Data Start Marker

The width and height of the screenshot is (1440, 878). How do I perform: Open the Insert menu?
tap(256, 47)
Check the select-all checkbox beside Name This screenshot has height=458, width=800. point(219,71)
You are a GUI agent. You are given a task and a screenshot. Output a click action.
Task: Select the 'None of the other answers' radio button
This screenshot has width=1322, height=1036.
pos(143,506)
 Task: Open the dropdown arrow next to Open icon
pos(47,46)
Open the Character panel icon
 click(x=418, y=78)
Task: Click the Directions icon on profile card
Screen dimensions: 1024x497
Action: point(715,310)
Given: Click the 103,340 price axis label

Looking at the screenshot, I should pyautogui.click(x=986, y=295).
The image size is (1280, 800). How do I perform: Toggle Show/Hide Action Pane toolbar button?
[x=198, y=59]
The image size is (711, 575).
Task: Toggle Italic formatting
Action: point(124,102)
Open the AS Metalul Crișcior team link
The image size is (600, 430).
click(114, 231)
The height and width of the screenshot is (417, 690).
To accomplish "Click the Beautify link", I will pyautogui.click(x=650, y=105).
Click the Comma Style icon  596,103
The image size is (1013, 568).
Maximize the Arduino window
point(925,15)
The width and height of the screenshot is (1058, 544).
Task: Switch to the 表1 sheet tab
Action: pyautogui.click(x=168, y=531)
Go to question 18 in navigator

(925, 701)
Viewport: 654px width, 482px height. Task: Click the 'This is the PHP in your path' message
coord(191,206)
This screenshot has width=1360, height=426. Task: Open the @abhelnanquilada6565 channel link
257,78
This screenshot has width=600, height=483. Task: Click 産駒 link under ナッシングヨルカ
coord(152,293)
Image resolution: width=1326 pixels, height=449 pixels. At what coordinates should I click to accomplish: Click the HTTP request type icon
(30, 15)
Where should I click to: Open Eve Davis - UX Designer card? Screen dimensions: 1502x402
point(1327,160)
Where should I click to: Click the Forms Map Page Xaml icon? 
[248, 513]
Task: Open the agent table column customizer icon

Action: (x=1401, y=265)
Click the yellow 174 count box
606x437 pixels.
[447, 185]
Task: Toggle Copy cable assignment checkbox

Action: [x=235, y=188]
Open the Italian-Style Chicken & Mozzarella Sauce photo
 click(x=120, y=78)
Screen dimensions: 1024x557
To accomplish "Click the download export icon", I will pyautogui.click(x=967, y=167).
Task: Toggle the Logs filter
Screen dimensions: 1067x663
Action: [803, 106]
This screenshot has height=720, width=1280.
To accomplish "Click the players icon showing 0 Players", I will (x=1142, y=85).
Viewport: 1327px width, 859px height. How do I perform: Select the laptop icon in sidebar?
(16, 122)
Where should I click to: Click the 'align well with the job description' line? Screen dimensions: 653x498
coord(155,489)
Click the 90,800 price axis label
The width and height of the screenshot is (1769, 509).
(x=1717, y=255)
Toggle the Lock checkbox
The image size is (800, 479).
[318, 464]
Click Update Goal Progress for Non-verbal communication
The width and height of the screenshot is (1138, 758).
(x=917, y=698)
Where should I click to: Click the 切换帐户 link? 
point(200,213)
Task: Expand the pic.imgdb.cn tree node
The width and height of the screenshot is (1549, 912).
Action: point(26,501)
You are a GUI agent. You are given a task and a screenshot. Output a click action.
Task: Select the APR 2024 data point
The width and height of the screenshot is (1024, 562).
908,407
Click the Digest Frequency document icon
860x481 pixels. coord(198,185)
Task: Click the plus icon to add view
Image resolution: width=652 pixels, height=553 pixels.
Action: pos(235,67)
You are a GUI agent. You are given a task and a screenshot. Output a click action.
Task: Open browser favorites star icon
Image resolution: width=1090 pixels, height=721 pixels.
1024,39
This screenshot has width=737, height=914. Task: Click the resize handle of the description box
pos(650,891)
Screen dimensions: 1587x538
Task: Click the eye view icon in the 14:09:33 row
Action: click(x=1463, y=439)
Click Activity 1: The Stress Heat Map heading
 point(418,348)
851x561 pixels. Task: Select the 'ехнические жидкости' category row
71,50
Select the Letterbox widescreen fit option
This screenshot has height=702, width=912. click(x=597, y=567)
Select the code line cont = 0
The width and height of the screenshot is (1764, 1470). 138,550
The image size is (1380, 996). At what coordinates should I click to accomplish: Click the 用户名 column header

Data End Marker

What you should do.
Print every line you see above, exactly as written.

Exercise output.
The width and height of the screenshot is (1440, 878). How do I perform: Open the Insert menu?
tap(256, 47)
Check the select-all checkbox beside Name This screenshot has height=458, width=800. point(219,71)
You are a GUI agent. You are given a task and a screenshot. Output a click action.
Task: Select the 'None of the other answers' radio button
This screenshot has width=1322, height=1036.
pos(143,506)
 Task: Open the dropdown arrow next to Open icon
pos(47,46)
Open the Character panel icon
 click(x=418, y=78)
Task: Click the Directions icon on profile card
Screen dimensions: 1024x497
Action: point(715,310)
Given: Click the 103,340 price axis label

Looking at the screenshot, I should pyautogui.click(x=986, y=295).
The image size is (1280, 800). How do I perform: Toggle Show/Hide Action Pane toolbar button?
[x=198, y=59]
The image size is (711, 575).
Task: Toggle Italic formatting
Action: point(124,102)
Open the AS Metalul Crișcior team link
The image size is (600, 430).
click(114, 231)
The height and width of the screenshot is (417, 690).
To accomplish "Click the Beautify link", I will pyautogui.click(x=650, y=105).
Click the Comma Style icon  596,103
The image size is (1013, 568).
Maximize the Arduino window
point(925,15)
The width and height of the screenshot is (1058, 544).
Task: Switch to the 表1 sheet tab
Action: pyautogui.click(x=168, y=531)
Go to question 18 in navigator

(925, 701)
Viewport: 654px width, 482px height. Task: Click the 'This is the PHP in your path' message
coord(191,206)
This screenshot has width=1360, height=426. Task: Open the @abhelnanquilada6565 channel link
257,78
This screenshot has width=600, height=483. Task: Click 産駒 link under ナッシングヨルカ
coord(152,293)
Image resolution: width=1326 pixels, height=449 pixels. At what coordinates should I click to accomplish: Click the HTTP request type icon
(30, 15)
Where should I click to: Open Eve Davis - UX Designer card? Screen dimensions: 1502x402
point(1327,160)
Where should I click to: Click the Forms Map Page Xaml icon? 
[248, 513]
Task: Open the agent table column customizer icon

Action: (x=1401, y=265)
Click the yellow 174 count box
606x437 pixels.
[447, 185]
Task: Toggle Copy cable assignment checkbox

Action: [x=235, y=188]
Open the Italian-Style Chicken & Mozzarella Sauce photo
 click(x=120, y=78)
Screen dimensions: 1024x557
To accomplish "Click the download export icon", I will pyautogui.click(x=967, y=167).
Task: Toggle the Logs filter
Screen dimensions: 1067x663
Action: [803, 106]
This screenshot has height=720, width=1280.
To accomplish "Click the players icon showing 0 Players", I will (x=1142, y=85).
Viewport: 1327px width, 859px height. How do I perform: Select the laptop icon in sidebar?
(16, 122)
Where should I click to: Click the 'align well with the job description' line? Screen dimensions: 653x498
coord(155,489)
Click the 90,800 price axis label
The width and height of the screenshot is (1769, 509).
(x=1717, y=255)
Toggle the Lock checkbox
The image size is (800, 479).
[318, 464]
Click Update Goal Progress for Non-verbal communication
The width and height of the screenshot is (1138, 758).
(x=917, y=698)
Where should I click to: Click the 切换帐户 link? 
point(200,213)
Task: Expand the pic.imgdb.cn tree node
The width and height of the screenshot is (1549, 912).
Action: point(26,501)
You are a GUI agent. You are given a task and a screenshot. Output a click action.
Task: Select the APR 2024 data point
The width and height of the screenshot is (1024, 562).
908,407
Click the Digest Frequency document icon
860x481 pixels. coord(198,185)
Task: Click the plus icon to add view
Image resolution: width=652 pixels, height=553 pixels.
Action: pos(235,67)
You are a GUI agent. You are given a task and a screenshot. Output a click action.
Task: Open browser favorites star icon
Image resolution: width=1090 pixels, height=721 pixels.
1024,39
This screenshot has width=737, height=914. Task: Click the resize handle of the description box
pos(650,891)
Screen dimensions: 1587x538
Task: Click the eye view icon in the 14:09:33 row
Action: click(x=1463, y=439)
Click Activity 1: The Stress Heat Map heading
 point(418,348)
851x561 pixels. Task: Select the 'ехнические жидкости' category row
71,50
Select the Letterbox widescreen fit option
This screenshot has height=702, width=912. click(x=597, y=567)
Select the code line cont = 0
The width and height of the screenshot is (1764, 1470). 138,550
The image size is (1380, 996). At what coordinates should I click to accomplish: Click the 用户名 column header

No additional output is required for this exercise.